Great Construction
Juvenile Delinquency
Recently, the tendency of juvenile delinquency is being taken up as a social problem. However, no proper counter-measure seems to have been devised yet. The various kinds of preventive measures against juvenile delinquency which are being advocated today do not seem to me to get at the core of this problem.
That which is most necessary is to find out what lies at the root of juvenile delinquency. Here must be taken into consideration parent-children relationships, which will be compared to the relation between the trunk of a tree and its branches. It will be almost nonsense to try to prevent a tree’s branches from decaying while neglecting its trunk and roots. The basic condition for this solution of this problem lies in the full understanding of the fact that juvenile delinquency originates with the parents.
Let me first approach the problem from the spiritual point of view. Parents and their children are connected with spiritual cords. When the spiritual bodies of the parents become cloudy, this condition is reflected on the spiritual bodies of their children through the spiritual cords. This results in juvenile delinquency. Therefore, the best counter-measure for juvenile delinquency is to keep the spiritual bodies of children as pure as possible. And this will be achieved only by keeping the spiritual bodies of the parents pure. Being ignorant of this spiritual law, parents many times are guilty of wrong thinking and commit sins consciously or unconsciously. This is reflected upon their children’s spiritual bodies making them cloudy. Therefore parents should always try to be purified by doing good, and keeping to the right path. In this way they will be attaining their spiritual growth. This is the most effective way of preventing juvenile delinquency.

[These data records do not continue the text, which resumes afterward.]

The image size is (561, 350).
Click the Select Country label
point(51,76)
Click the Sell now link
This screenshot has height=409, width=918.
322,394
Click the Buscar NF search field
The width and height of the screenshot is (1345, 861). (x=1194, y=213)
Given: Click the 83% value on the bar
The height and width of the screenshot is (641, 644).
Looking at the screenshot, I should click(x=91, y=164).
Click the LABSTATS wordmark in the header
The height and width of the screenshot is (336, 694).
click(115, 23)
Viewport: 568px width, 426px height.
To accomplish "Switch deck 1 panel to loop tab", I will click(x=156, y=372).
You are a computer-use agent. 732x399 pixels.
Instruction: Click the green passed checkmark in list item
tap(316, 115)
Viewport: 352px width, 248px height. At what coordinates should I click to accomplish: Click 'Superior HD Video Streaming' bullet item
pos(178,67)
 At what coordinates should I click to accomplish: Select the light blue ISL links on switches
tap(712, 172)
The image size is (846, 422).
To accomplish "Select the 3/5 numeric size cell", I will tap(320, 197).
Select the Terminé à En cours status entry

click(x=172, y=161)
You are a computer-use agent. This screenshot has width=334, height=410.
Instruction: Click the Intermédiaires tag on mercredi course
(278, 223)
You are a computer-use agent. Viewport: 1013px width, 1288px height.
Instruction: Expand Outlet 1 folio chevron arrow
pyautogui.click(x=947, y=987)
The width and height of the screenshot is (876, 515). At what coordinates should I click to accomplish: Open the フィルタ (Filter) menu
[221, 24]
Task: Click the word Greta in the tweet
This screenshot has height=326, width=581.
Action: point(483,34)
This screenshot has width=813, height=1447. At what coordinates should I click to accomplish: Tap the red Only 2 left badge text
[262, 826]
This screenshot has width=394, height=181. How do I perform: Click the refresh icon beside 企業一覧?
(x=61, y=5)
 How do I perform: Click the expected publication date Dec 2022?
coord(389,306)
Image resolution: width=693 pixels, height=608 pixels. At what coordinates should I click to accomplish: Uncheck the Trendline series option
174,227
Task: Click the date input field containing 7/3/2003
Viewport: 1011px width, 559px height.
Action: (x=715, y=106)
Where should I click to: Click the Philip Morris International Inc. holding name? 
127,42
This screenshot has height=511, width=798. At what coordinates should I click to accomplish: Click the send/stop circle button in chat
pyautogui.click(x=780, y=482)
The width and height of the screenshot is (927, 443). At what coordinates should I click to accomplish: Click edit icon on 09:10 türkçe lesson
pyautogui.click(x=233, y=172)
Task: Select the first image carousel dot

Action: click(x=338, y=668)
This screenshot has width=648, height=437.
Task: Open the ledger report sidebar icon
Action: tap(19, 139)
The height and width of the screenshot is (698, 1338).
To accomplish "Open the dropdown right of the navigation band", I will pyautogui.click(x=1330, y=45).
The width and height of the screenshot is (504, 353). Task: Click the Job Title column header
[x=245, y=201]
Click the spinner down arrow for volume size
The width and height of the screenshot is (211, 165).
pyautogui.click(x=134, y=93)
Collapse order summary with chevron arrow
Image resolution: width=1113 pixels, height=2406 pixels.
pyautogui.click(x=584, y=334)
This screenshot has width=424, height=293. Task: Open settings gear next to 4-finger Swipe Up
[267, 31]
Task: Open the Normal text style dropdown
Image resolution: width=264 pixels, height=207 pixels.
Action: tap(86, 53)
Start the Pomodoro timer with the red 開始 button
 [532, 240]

From the physical point of view, children usually follow their parents’ examples consciously or unconsciously. When parents think of something wrong or deviate from the right path, their children often become conscious of it, however dexterously parents may try to keep it back from them. Then children must naturally think: “Why must not I do the same?”
In short, “juvenile delinquency” can be said to stem from “parent delinquency”. Therefore, when parents want their children to be good, first they themselves must try to be “good parents”.